Records:
____________________
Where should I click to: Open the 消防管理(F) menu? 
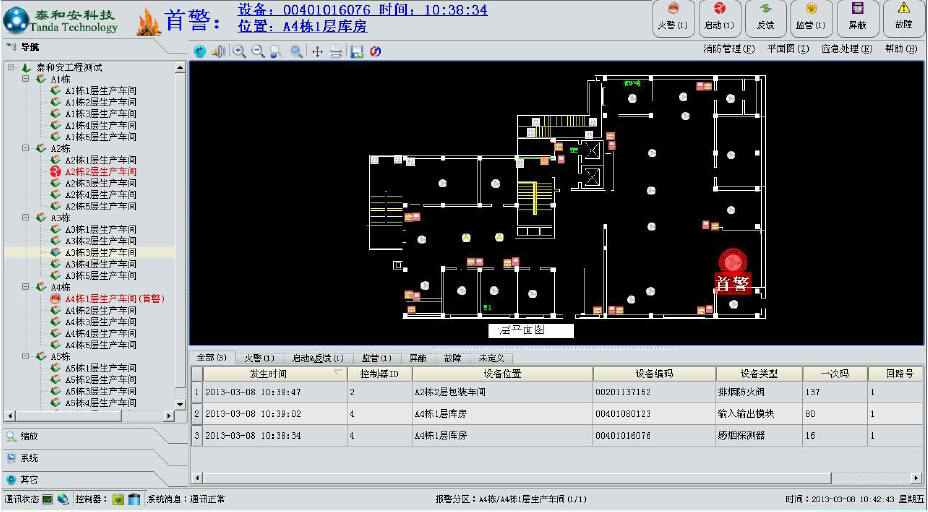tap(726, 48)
____________________
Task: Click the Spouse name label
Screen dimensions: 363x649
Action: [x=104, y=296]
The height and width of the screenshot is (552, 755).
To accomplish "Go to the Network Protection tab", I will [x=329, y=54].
____________________
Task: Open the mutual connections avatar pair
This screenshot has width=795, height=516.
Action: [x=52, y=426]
____________________
Problem requirements: All lines in the records with the string "Task" should be copied out.

Result:
Task: Click the Spouse name label
Task: Open the mutual connections avatar pair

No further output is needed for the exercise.